## WHAT TO WORK ON
Could you repeat the entries below word for word, leaving nothing out?

Stored records
= = =

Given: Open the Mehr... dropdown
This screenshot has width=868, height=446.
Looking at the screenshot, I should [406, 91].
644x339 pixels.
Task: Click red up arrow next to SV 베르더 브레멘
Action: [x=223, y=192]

= = =

## RESPONSE TO THIS TASK
Given: Open the Mehr... dropdown
This screenshot has width=868, height=446.
Looking at the screenshot, I should [406, 91].
644x339 pixels.
Task: Click red up arrow next to SV 베르더 브레멘
Action: [x=223, y=192]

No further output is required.